If a "foreigner" was going to comment to me that Americans have a funny accent, I know what my answer would be ~ "WHICH ONE????" I mean, good Lord, it differs almost from state-to-state in the US! Even in the southern states there is variations in their speech.
So there's southern accents, Lousianan accent (which sounds like a unique mixture of southern-Brooklyn), Midwestern accent, northern Midwestern (thanks to those Finlanders!), New England accents, good ol' New York (which sounds different from borough-to-borough), and New Jersey. California probably doesn't have it's "own" accent; in fact, I'm born and raised there, and all my life my "accent" has been mistaken for a New Yorker or "eastern", and that's likely just a European-English result.

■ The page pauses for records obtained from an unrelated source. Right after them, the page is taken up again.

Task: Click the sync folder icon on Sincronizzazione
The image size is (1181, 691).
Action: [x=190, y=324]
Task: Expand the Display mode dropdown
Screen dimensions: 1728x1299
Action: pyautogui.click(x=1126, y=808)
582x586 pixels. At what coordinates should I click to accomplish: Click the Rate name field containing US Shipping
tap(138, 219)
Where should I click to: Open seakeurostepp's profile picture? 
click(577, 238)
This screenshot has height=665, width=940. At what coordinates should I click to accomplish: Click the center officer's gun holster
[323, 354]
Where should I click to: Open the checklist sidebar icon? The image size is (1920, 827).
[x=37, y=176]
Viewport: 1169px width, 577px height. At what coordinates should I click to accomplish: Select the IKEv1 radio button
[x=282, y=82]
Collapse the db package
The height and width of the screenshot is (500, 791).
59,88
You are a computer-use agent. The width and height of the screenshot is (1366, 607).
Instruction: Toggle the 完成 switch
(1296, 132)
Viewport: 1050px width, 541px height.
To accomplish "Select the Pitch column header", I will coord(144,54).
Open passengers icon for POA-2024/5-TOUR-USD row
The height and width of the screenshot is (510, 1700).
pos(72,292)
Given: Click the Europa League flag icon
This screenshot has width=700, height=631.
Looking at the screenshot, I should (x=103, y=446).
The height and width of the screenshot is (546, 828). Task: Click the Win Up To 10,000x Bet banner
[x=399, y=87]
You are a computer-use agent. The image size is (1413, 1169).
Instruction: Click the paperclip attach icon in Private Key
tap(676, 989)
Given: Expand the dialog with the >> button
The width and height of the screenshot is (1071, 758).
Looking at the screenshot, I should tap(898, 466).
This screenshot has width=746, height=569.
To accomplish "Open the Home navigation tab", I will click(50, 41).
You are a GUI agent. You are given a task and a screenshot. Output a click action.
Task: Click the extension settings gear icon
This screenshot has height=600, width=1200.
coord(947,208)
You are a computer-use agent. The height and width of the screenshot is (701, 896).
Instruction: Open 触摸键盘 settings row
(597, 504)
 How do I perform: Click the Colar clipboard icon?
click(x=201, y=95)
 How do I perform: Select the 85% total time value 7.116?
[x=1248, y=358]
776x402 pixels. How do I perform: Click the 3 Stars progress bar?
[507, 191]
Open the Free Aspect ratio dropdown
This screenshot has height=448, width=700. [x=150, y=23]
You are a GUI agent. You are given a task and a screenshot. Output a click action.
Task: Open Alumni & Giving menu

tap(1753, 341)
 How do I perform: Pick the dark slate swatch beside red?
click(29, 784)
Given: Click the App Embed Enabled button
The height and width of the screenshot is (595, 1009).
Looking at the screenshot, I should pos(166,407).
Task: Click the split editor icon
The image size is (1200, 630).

Oregonians supposedly have an accent but I honestly don't know what that accent is ~ especially considering that a huge count of the people living here are NOT natives.
And what about native Indians? They all speak with unique accents. Hispanics and Europeans and Middle Easterns living in the US speak with accents.
The point I am making is that you cannot generalize "American accents".
I do like the Australian accent ~ I like it better than English, quite frankly ~ but I do not consider it particularly "masculine".
I've lived in Colorado and Utah and around here we have what's called "mountain dialect" which is funny because we can't even say that "right". We don't pronounce our T's. Mou-in for mountain or lay-in for Layton. I can tell if someone is from out of town if they put the sharp t-sound in their sentences.
My grandma also says warsh-cloth "washcloth" cray-on for crayon. It might just be an old person thing or out of state accent?